[Input records]
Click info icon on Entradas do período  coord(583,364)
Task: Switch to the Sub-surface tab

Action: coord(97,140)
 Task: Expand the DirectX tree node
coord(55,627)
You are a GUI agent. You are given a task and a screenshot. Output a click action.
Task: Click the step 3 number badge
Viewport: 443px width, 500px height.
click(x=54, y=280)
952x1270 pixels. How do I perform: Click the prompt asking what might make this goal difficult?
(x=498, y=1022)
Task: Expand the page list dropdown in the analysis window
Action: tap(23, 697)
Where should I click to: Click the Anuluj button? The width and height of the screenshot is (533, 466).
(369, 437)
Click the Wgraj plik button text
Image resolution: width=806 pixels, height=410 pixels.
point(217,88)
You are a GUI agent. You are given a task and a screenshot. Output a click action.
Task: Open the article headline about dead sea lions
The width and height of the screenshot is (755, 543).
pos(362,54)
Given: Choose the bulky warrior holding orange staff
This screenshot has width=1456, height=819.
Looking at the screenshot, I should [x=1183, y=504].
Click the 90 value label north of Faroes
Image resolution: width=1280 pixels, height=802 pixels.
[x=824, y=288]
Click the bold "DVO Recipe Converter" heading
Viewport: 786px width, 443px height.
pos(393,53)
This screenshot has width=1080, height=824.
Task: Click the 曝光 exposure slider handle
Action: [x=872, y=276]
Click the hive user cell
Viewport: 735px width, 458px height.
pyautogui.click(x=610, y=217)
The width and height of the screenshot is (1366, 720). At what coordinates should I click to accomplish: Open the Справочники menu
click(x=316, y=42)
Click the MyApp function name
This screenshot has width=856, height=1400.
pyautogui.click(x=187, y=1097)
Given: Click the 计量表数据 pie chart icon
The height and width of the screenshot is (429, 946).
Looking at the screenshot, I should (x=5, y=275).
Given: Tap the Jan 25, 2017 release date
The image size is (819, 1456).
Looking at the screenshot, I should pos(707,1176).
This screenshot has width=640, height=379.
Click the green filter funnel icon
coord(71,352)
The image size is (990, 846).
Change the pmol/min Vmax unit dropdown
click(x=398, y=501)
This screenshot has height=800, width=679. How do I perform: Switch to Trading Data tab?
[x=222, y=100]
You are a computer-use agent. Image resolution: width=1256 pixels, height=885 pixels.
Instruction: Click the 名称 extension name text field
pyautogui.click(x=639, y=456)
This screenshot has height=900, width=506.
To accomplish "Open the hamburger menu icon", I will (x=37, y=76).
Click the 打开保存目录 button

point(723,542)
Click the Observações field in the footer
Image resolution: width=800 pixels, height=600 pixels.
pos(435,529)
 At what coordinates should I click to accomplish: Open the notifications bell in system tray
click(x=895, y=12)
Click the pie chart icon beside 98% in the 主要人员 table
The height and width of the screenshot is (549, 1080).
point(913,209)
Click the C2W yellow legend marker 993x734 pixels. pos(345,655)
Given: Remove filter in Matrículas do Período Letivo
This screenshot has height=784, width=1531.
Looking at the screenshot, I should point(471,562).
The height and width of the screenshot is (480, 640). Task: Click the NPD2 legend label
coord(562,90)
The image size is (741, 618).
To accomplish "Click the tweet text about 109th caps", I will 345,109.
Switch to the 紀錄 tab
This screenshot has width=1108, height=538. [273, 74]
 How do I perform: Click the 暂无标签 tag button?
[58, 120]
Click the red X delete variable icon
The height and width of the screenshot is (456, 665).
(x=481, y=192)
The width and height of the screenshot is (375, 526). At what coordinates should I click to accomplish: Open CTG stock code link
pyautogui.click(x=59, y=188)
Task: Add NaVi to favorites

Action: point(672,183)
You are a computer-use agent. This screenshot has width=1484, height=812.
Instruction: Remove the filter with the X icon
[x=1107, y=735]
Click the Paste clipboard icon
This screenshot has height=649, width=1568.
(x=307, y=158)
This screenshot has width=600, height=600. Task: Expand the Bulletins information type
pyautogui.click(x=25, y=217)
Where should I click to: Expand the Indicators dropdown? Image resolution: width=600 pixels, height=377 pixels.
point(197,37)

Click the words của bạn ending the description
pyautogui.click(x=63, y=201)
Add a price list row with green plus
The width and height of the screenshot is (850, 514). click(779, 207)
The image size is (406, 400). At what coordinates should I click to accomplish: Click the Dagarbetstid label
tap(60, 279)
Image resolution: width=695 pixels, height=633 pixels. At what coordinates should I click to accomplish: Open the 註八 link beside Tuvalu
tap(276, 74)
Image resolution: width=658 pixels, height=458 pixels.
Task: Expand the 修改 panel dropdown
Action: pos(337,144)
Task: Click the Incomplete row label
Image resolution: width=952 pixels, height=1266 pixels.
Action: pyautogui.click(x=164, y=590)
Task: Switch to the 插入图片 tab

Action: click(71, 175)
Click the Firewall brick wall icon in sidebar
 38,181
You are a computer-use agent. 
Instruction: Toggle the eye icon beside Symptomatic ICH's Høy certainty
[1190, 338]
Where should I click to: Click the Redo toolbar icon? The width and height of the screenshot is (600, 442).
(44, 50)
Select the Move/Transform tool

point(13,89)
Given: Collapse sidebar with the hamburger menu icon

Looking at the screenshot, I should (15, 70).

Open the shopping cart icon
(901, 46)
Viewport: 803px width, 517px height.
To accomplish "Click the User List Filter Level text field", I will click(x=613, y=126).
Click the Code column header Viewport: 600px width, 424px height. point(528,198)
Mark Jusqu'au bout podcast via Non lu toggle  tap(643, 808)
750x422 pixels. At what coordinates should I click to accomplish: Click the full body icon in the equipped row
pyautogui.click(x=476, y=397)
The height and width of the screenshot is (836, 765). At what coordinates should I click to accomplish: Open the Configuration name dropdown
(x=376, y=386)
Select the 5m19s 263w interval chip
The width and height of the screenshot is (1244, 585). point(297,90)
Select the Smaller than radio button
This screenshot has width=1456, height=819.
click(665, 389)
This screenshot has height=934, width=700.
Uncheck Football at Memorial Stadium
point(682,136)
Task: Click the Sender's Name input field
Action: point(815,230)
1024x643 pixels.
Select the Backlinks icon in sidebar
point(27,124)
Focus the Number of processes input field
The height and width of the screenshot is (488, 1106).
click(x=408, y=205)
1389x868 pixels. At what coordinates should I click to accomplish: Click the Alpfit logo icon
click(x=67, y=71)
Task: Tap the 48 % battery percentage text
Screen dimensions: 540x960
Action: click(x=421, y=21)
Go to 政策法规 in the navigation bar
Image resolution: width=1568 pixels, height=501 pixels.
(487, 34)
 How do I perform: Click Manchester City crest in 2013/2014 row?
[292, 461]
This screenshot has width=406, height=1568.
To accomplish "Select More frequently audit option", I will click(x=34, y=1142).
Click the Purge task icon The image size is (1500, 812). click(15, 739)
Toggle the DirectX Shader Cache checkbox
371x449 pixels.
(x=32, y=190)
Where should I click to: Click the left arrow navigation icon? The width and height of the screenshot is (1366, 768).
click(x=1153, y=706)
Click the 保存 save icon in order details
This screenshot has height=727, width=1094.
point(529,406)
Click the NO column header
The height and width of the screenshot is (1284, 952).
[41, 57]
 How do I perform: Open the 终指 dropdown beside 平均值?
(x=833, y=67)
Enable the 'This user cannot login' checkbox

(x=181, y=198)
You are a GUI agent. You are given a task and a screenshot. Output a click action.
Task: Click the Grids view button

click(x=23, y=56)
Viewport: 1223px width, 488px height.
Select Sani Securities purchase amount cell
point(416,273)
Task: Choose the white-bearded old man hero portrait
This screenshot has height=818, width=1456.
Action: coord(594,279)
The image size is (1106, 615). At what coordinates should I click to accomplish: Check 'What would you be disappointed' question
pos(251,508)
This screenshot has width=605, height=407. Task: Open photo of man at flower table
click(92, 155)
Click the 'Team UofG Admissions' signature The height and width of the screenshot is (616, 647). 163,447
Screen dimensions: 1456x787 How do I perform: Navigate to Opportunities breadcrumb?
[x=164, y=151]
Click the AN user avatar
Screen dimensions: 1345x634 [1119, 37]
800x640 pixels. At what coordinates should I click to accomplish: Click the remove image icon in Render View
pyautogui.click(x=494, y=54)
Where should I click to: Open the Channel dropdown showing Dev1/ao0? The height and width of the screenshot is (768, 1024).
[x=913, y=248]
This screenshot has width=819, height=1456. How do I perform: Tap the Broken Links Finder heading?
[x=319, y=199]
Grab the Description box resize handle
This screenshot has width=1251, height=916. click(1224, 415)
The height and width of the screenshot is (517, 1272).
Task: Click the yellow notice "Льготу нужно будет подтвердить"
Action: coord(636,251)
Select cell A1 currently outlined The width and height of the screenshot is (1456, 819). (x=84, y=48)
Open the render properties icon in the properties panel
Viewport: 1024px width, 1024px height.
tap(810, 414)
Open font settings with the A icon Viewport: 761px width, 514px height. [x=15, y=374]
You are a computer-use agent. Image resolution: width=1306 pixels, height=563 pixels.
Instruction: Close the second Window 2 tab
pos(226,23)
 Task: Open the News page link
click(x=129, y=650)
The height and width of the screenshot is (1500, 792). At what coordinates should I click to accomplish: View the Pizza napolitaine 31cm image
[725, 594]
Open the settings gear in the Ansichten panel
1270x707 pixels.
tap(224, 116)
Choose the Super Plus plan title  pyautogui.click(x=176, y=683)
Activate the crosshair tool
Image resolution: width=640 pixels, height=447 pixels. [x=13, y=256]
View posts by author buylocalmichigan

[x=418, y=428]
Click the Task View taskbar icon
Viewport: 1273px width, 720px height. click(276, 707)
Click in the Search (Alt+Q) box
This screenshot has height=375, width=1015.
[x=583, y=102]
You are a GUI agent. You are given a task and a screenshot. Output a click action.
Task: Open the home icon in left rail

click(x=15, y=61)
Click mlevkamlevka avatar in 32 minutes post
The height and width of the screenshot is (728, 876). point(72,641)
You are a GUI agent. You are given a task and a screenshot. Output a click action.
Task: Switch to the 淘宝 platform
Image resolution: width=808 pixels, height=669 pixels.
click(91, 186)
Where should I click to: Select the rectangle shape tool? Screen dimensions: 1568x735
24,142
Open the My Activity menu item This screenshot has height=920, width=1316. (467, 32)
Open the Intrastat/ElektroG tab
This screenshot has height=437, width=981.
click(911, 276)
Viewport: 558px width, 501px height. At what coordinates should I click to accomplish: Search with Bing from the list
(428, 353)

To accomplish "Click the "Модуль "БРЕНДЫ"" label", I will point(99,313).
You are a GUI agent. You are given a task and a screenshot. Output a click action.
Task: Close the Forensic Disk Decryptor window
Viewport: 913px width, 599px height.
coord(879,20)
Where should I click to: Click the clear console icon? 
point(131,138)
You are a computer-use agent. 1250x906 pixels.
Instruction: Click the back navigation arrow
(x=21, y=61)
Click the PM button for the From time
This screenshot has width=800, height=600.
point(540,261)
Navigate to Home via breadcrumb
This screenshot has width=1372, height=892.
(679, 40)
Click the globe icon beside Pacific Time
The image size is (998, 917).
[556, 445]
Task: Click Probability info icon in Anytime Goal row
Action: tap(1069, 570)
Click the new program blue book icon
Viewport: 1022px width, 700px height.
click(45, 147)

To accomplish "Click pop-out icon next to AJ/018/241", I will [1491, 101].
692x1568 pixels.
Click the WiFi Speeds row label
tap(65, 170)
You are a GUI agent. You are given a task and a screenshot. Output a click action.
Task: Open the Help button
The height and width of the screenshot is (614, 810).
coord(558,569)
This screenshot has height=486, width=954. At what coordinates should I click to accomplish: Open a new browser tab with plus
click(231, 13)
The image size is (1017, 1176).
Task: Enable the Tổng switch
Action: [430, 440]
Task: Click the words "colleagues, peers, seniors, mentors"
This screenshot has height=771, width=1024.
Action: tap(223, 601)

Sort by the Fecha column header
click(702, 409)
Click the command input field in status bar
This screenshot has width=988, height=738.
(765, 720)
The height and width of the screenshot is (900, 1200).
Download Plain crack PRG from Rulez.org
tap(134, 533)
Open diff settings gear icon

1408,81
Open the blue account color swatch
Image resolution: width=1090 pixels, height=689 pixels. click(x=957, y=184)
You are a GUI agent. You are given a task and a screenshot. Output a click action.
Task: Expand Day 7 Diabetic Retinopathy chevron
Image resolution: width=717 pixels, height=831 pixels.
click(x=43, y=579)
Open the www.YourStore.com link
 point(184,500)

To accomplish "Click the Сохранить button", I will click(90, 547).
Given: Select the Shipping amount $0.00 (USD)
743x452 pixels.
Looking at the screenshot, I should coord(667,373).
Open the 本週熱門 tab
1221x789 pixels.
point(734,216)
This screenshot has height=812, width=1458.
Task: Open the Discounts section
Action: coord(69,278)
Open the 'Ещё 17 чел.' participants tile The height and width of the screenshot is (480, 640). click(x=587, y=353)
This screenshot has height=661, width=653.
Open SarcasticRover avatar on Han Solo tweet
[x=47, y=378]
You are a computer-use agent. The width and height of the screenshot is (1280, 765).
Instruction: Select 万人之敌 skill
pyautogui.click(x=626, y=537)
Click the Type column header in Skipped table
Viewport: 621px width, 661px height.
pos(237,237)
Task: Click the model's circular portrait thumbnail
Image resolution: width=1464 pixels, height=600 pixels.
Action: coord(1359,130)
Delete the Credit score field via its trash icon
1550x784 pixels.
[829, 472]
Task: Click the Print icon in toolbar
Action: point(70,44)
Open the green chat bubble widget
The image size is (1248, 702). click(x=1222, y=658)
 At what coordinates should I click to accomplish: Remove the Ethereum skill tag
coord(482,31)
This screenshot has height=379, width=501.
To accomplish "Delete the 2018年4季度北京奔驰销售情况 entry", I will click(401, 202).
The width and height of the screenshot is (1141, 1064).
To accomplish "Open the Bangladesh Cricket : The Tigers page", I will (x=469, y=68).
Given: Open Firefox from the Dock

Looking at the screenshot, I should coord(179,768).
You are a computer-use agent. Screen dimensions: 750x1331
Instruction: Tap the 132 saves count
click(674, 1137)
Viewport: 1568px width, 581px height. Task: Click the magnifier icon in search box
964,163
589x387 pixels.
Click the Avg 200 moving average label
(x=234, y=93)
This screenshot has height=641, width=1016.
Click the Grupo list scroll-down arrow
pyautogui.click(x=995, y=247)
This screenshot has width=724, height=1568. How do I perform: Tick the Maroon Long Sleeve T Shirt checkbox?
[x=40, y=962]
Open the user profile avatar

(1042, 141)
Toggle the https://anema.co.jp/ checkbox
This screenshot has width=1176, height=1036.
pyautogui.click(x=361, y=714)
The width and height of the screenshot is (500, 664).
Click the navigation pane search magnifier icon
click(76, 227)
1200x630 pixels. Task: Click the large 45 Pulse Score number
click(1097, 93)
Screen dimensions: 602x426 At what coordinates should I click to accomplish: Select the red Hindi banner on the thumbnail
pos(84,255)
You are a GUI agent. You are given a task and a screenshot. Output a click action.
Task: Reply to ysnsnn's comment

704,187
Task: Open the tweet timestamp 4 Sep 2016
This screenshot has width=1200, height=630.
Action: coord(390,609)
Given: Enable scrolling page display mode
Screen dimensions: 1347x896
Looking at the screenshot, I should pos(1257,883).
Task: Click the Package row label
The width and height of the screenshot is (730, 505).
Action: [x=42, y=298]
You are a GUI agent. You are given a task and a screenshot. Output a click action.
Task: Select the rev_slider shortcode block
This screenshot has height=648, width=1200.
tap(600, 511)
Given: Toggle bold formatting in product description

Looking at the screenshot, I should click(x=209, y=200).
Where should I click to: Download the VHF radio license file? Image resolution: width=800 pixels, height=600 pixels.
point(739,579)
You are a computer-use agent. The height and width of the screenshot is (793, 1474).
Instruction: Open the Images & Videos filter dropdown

[Goal of the exercise] Copy each line above where the string "portrait" occurs.

[Response to the task]
Task: Choose the white-bearded old man hero portrait
Task: Click the model's circular portrait thumbnail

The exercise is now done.